(Pixel coordinate grounding data)
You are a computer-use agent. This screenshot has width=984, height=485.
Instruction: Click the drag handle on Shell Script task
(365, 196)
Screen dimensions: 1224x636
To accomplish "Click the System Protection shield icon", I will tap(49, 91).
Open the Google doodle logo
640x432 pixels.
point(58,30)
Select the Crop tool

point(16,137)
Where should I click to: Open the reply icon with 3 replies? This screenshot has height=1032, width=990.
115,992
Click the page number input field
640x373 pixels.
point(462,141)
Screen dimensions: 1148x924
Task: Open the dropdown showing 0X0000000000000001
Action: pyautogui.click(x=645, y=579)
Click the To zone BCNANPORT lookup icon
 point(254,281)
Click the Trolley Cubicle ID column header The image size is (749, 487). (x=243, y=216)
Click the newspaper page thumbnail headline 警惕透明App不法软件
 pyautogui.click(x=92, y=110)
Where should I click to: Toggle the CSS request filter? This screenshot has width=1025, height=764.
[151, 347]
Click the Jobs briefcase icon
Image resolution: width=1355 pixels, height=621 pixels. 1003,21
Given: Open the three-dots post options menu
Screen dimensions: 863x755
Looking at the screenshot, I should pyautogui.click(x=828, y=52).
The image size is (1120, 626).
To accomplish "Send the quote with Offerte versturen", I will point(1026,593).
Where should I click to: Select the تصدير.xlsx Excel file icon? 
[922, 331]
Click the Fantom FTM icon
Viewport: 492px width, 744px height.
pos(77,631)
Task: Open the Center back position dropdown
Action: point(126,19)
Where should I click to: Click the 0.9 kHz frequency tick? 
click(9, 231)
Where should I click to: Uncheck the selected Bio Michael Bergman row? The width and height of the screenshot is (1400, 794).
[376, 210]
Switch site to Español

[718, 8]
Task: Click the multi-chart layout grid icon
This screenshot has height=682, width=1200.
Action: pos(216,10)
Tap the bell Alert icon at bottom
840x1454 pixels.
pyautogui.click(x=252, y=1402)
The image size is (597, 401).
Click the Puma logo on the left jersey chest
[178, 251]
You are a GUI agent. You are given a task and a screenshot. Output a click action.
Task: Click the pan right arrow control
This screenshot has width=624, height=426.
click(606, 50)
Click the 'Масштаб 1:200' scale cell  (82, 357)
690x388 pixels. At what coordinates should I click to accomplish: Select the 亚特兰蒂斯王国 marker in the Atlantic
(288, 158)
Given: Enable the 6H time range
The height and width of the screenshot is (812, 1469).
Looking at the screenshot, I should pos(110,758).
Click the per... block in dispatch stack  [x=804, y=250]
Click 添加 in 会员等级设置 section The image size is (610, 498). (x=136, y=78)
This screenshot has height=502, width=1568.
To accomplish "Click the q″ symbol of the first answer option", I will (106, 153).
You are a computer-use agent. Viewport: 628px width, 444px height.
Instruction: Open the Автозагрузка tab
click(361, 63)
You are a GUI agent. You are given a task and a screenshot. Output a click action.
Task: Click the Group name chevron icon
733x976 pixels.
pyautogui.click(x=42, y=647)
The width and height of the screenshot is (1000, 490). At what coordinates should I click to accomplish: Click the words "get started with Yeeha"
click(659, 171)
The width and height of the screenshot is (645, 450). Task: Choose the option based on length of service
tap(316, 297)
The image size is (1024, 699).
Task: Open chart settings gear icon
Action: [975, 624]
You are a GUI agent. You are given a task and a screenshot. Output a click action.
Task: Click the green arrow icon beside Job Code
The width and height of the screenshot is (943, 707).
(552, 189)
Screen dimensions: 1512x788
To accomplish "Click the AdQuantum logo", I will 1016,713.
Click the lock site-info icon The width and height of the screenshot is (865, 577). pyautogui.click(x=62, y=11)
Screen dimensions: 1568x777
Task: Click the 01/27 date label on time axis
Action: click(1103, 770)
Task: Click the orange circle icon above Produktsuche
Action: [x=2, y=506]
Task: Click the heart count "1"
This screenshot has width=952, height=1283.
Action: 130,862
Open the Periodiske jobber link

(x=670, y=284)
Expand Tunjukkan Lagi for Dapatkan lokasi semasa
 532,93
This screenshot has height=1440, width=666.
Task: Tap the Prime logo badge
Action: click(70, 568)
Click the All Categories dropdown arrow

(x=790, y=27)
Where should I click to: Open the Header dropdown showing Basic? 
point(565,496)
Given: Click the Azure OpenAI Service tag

◆ **Task goal**
Every line with "will" in it should be copied from the entries above.

◆ **Written solution**
To accomplish "Click the System Protection shield icon", I will tap(49, 91).
To accomplish "Send the quote with Offerte versturen", I will point(1026,593).
To accomplish "Click the q″ symbol of the first answer option", I will (106, 153).
To accomplish "Click the AdQuantum logo", I will 1016,713.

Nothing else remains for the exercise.